WHAT TO PRODUCE:
Could you repeat the material from the line containing "Task: Select the Private house object entry" through the end, with "Private house" swapped for "Detached house" and nothing else changed, and leave out the pictures?

┌─ MATERIAL FOR THIS EXERCISE

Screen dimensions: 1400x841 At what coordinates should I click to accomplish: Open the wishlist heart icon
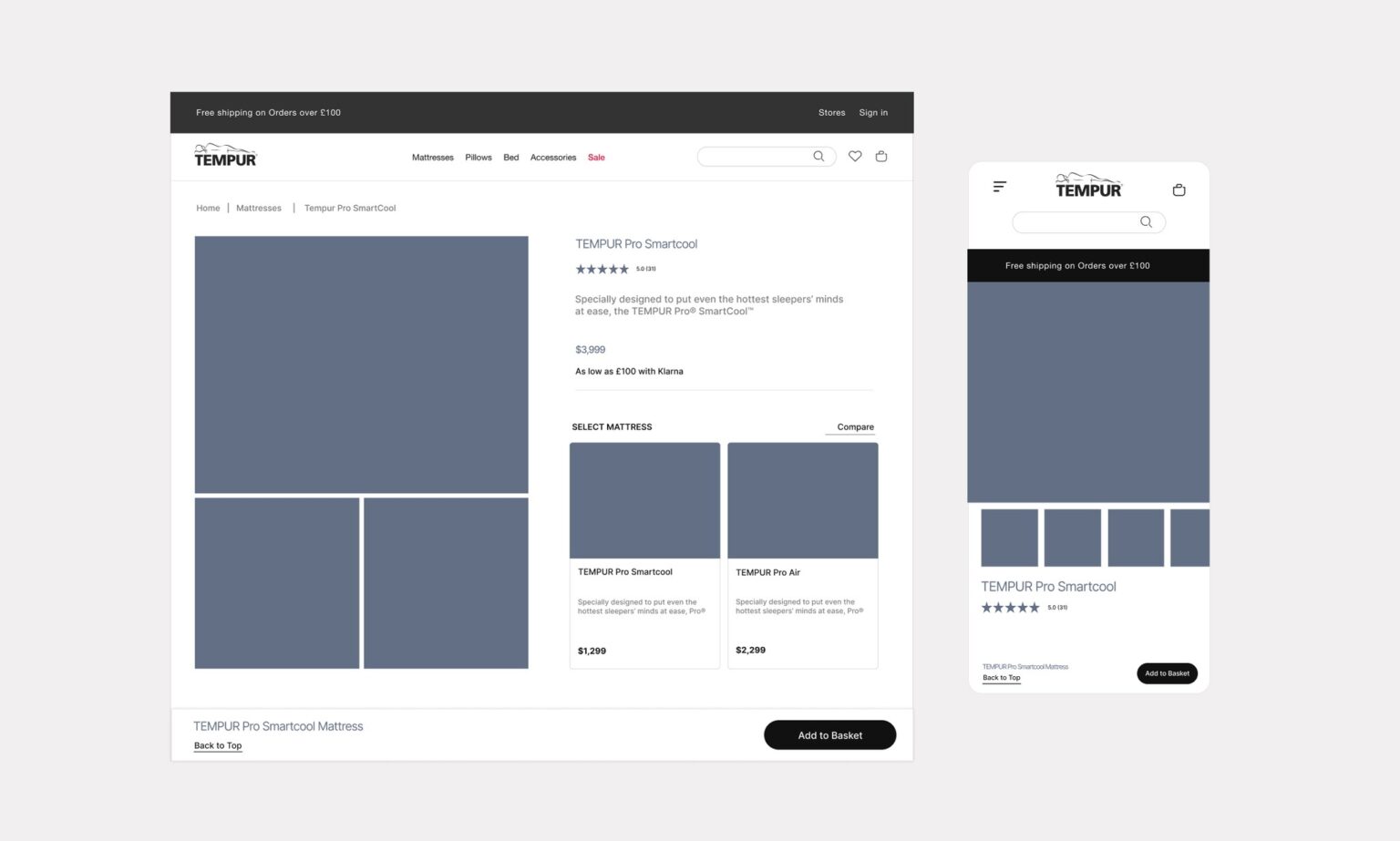click(855, 157)
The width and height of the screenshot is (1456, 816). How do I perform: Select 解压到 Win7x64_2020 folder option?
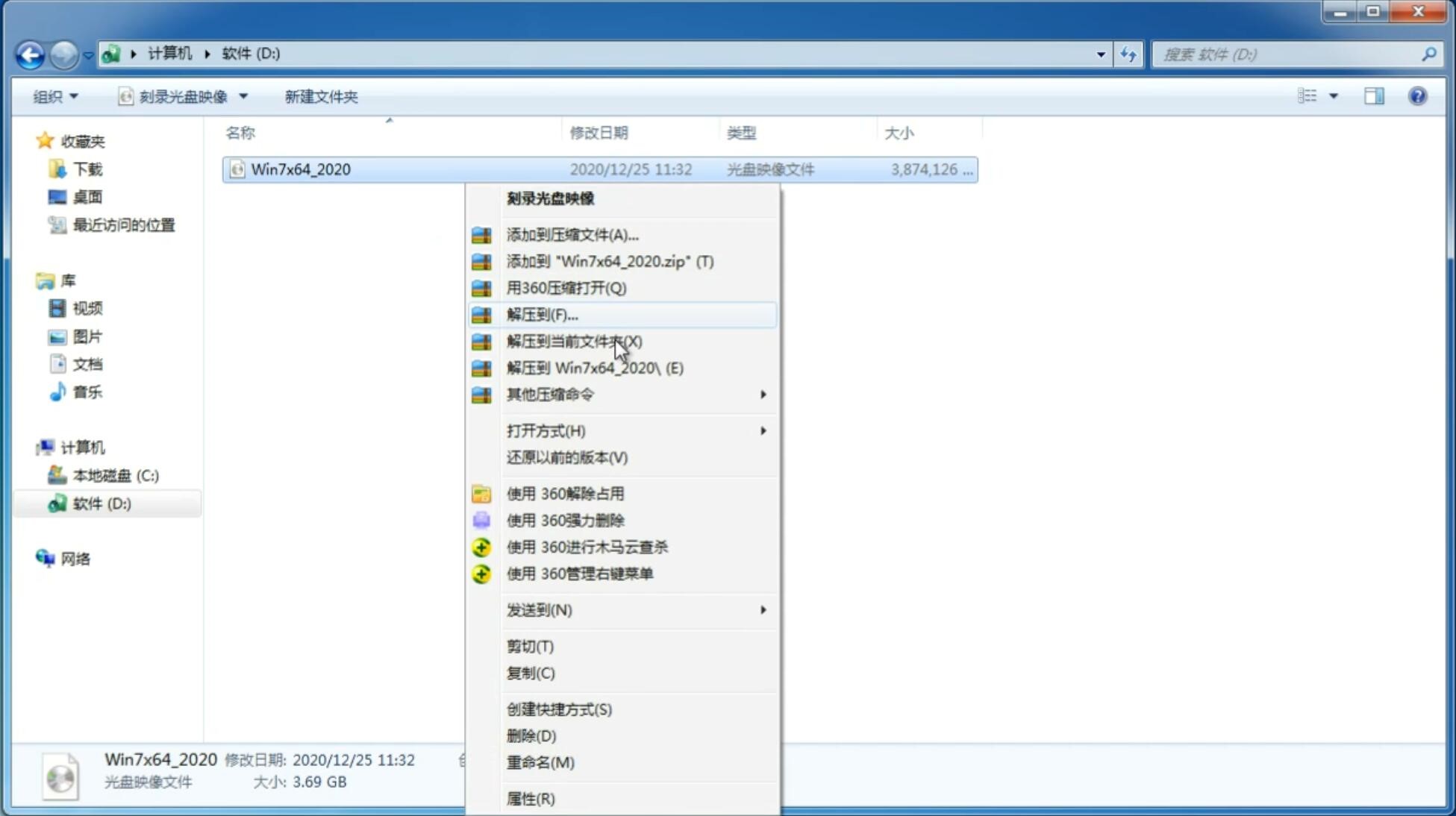click(x=595, y=367)
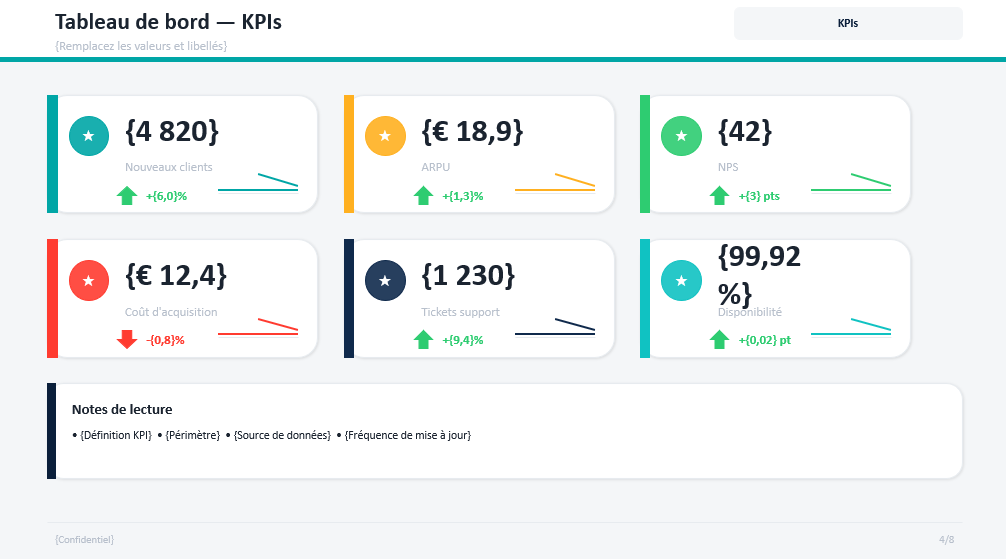Click the green up arrow beside +{3} pts
Viewport: 1006px width, 559px height.
[x=719, y=196]
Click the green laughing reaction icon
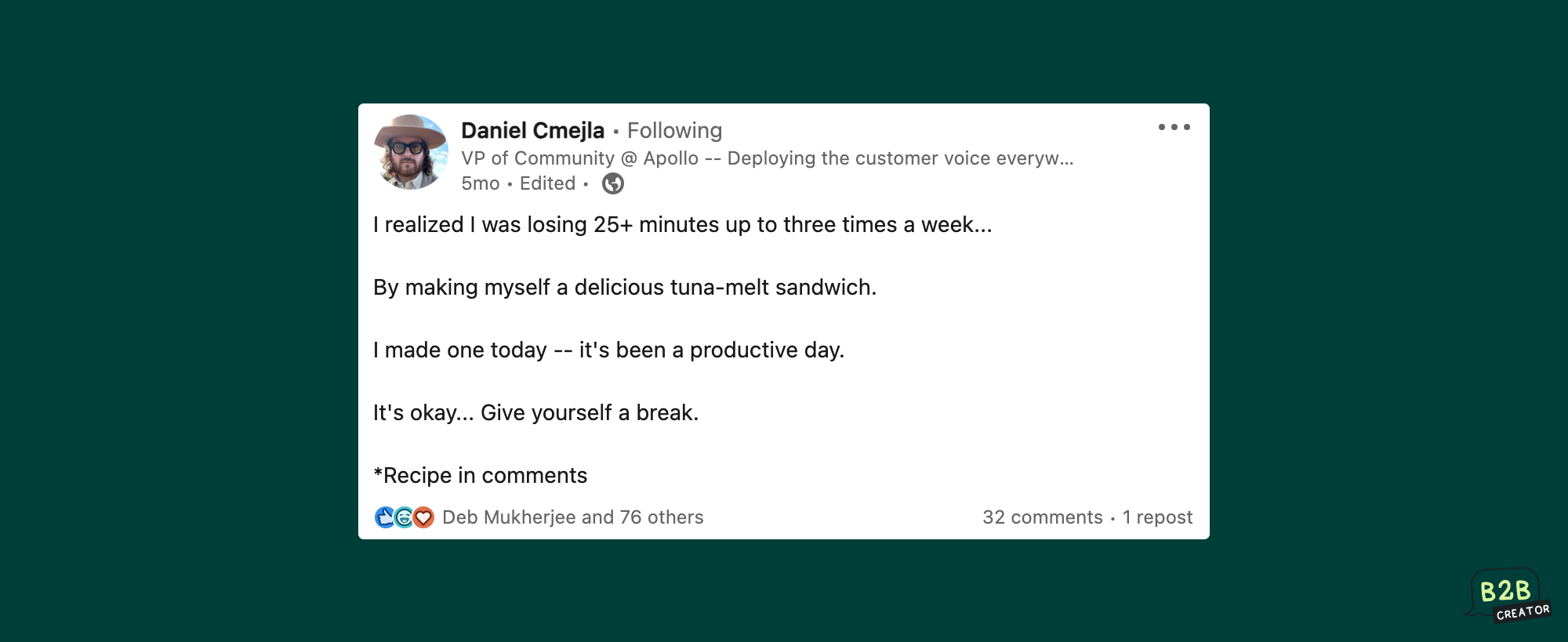 click(x=404, y=517)
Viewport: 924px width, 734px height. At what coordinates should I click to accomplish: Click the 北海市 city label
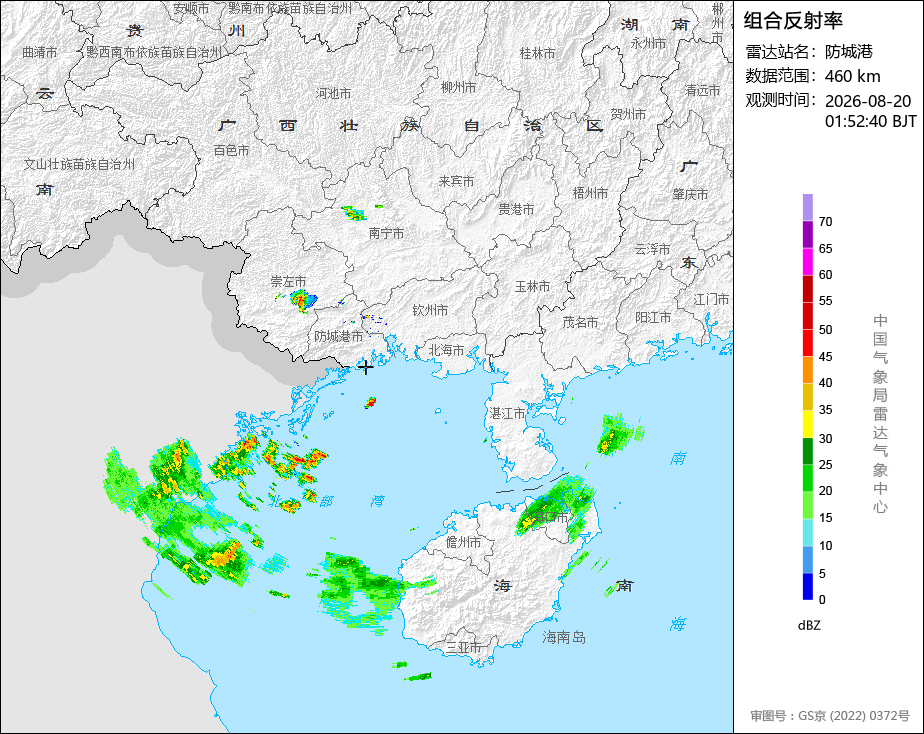[446, 351]
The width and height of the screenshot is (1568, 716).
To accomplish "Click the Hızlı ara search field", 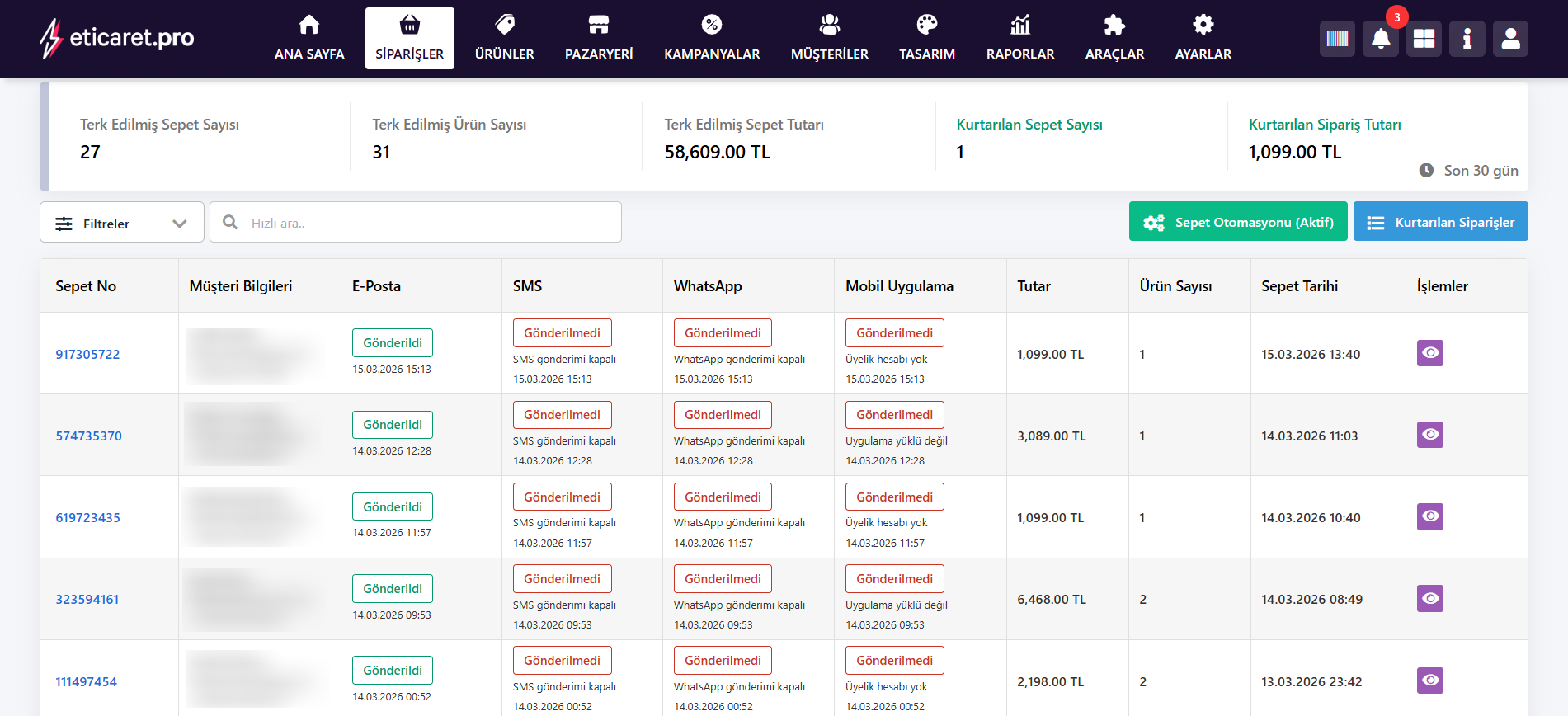I will pyautogui.click(x=429, y=223).
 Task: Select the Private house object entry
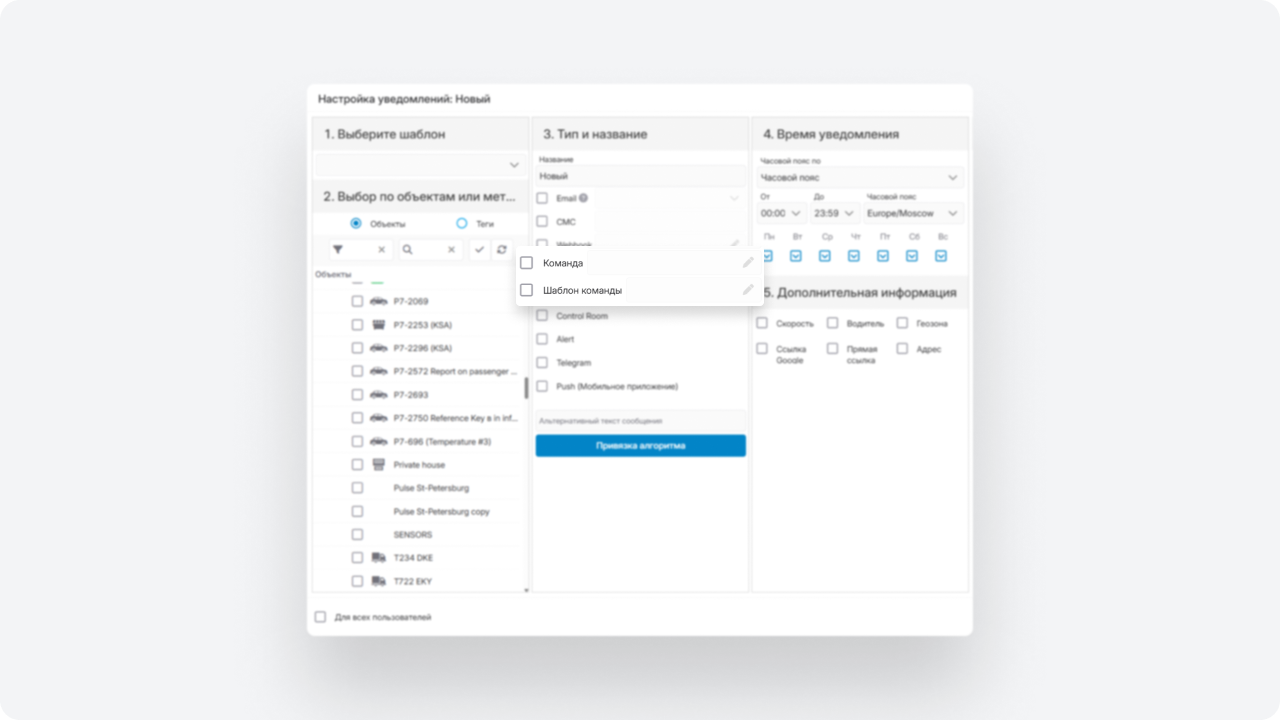357,465
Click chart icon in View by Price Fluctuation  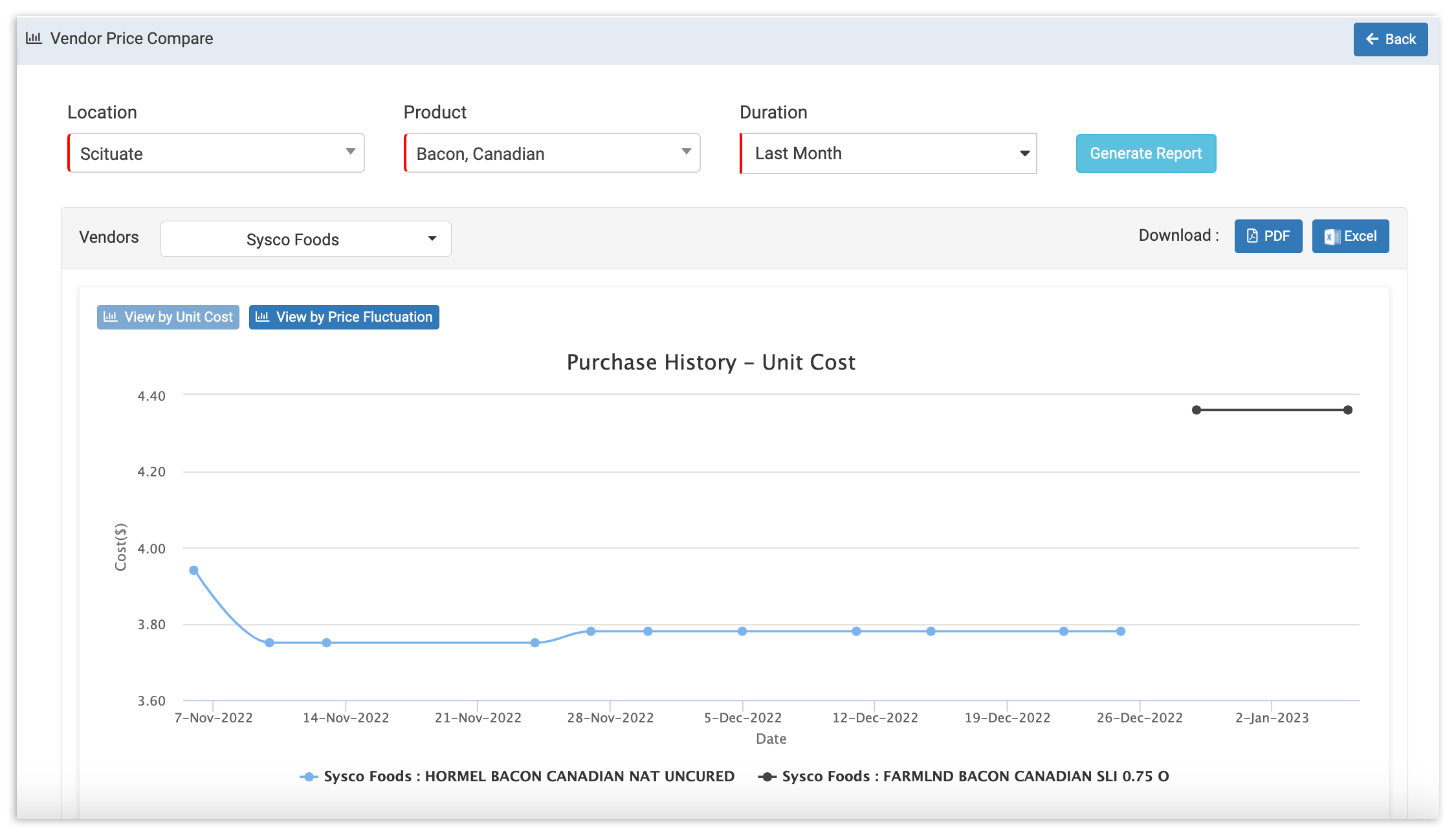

└─

SOLUTION FOR THIS PROBLEM:
 Task: Select the Detached house object entry
357,465
Click chart icon in View by Price Fluctuation  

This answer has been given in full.